[Texto del ejercicio]
________________________
Nada hay imposible; caminos hay que conducen a todo. Si poseyéramos voluntad suficiente, contaríamos siempre con suficientes medios

No sé si mi perdición (Y perdición es ese precipicio que se corta entre la cumbre espiritual-mental, ¿cuál otra?, y tú, y al cual llaman “imposible”) …O quizá mi salvación, ¡y yo diría más!, la perdición o salvación de la entera humanidad, haya consistido en tener siempre presente esta sensación, que en el poso más hondo de todo lo humano late (o ¿cómo hubiésemos llegado hasta aquí?) a la que puso palabra tan magníficamente el sr. duque de La Rochefoucauld en sus “Máximas y reflexiones morales”:
“Nada hay imposible; caminos hay que conducen a todo. Si poseyéramos voluntad suficiente, contaríamos siempre con suficientes medios.” (Aquello de la fe mueve montañas. Si tuvieseis fe suficiente diríais a esa montaña, “trasládate”, y lo haría) “Nuestras fuerzas sobrepujan casi siempre a nuestra voluntad; el presentarnos a la imaginación propia como imposibles ciertas cosas, es solamente una excusa que nos ponemos a nosotros mismos”.
________________________
[Registros de datos]
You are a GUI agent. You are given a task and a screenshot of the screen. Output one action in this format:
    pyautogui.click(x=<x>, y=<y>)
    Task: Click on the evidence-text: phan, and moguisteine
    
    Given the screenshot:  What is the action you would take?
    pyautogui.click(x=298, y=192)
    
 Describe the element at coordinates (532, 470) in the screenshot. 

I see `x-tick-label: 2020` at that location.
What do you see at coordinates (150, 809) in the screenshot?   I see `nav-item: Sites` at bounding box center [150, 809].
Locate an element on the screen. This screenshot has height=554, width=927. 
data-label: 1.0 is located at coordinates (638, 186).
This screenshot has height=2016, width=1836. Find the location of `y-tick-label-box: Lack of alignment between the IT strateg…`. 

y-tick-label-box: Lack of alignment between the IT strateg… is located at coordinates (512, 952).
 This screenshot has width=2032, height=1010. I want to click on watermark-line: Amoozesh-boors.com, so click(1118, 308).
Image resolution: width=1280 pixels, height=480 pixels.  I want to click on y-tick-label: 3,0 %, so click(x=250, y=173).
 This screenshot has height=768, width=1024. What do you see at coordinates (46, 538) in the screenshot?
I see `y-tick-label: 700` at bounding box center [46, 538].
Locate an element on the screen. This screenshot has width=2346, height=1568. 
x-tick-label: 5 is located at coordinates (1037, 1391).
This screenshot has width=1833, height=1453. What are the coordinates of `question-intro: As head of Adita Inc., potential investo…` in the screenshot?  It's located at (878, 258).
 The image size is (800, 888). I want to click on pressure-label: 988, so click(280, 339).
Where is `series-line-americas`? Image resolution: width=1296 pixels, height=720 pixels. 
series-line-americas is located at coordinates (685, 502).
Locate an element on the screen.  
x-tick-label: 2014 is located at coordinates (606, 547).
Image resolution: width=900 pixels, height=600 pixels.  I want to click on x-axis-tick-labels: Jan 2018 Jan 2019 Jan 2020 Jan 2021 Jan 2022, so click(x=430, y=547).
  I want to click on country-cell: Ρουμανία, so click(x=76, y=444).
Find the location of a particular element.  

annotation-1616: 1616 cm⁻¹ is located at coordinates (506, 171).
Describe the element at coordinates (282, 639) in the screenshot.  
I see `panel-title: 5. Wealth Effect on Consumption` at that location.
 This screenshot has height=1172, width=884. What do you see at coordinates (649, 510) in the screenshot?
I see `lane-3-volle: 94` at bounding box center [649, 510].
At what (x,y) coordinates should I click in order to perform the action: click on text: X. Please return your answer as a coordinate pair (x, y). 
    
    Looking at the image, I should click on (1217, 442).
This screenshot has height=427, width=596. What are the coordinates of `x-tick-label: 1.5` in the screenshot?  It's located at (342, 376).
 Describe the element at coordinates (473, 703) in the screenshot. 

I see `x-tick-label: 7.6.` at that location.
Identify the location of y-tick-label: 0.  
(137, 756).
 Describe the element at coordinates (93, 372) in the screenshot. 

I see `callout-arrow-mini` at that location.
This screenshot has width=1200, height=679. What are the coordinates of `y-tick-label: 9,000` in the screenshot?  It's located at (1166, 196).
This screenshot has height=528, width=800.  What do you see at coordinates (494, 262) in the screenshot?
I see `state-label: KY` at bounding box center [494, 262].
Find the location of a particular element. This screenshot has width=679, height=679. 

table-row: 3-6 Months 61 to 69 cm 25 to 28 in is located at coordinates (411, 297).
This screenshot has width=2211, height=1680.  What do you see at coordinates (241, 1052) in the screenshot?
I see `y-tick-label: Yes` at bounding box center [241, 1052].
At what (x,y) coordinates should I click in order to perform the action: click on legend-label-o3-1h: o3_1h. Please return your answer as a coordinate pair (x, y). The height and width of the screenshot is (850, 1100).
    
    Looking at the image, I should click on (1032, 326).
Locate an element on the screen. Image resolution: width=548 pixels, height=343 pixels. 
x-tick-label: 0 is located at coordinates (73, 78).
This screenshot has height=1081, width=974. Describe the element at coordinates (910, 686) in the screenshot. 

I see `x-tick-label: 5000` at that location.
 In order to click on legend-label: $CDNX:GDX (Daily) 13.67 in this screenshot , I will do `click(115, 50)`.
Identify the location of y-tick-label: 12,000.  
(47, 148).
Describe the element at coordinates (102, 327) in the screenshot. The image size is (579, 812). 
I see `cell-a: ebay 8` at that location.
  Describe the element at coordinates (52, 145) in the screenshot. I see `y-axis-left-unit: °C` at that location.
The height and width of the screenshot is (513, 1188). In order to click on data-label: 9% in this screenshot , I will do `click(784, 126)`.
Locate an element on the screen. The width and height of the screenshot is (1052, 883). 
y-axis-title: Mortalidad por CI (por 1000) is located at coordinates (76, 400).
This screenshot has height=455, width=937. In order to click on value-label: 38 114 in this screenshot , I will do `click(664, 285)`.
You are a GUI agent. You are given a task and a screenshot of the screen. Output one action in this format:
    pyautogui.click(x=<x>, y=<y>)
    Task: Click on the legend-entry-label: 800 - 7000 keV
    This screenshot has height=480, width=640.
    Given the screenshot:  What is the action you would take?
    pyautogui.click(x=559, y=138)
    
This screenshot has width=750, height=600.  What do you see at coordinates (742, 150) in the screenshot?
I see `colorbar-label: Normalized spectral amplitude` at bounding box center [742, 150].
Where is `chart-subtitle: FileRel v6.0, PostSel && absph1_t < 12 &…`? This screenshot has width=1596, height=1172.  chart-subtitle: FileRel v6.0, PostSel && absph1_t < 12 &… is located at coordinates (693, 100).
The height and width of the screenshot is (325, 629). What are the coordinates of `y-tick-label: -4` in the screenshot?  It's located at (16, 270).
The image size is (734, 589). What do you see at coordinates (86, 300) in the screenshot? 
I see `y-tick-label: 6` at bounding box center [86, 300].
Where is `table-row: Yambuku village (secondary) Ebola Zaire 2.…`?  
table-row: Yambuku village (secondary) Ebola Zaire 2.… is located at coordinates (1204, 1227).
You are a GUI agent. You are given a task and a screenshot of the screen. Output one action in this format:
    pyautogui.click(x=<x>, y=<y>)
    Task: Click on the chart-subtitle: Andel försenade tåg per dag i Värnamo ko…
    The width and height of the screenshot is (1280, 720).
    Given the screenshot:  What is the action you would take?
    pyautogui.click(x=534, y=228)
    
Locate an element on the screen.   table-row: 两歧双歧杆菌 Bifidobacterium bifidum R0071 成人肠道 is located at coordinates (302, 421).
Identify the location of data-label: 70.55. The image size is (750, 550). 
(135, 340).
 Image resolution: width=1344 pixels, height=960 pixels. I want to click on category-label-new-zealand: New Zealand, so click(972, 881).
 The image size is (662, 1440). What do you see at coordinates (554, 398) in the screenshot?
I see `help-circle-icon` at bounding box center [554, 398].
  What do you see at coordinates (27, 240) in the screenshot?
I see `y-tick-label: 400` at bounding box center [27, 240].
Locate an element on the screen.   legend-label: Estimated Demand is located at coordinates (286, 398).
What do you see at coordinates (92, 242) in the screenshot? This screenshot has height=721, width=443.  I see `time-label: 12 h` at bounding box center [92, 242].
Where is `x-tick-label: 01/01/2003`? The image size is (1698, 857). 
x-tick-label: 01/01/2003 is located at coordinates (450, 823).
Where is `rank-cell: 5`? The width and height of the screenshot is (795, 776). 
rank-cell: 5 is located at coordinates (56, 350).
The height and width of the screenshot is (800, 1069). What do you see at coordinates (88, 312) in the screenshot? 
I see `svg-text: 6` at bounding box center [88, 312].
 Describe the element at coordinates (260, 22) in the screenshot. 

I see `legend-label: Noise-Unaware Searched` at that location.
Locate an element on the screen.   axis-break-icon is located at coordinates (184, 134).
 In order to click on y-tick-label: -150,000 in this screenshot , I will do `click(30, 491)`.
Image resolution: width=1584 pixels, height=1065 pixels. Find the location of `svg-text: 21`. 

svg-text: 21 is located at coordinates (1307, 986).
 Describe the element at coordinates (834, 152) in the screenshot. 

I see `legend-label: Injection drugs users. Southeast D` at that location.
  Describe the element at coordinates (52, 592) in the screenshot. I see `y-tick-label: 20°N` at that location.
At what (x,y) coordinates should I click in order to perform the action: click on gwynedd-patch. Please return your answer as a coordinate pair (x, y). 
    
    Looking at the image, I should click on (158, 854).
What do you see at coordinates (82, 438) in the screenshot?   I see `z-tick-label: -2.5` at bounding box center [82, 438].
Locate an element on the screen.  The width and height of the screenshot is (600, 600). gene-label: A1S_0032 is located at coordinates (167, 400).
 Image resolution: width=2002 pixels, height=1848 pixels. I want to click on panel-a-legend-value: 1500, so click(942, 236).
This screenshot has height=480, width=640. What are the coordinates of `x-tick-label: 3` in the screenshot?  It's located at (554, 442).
________________________
¿Puedes resumir el texto del ejercicio en dos oraciones?

[Solución] Quien escribe no sabe si ha sido su perdición o su salvación, y quizá la de toda la humanidad, tener siempre presente una sensación que late en lo más hondo de lo humano y que el duque de La Rochefoucauld expresó en sus "Máximas y reflexiones morales". Según esa máxima, que el texto asocia con la idea de que la fe mueve montañas, nada es imposible si hay voluntad suficiente, porque nuestras fuerzas casi siempre superan a nuestra voluntad, y tener ciertas cosas por imposibles es solo una excusa que nos ponemos a nosotros mismos.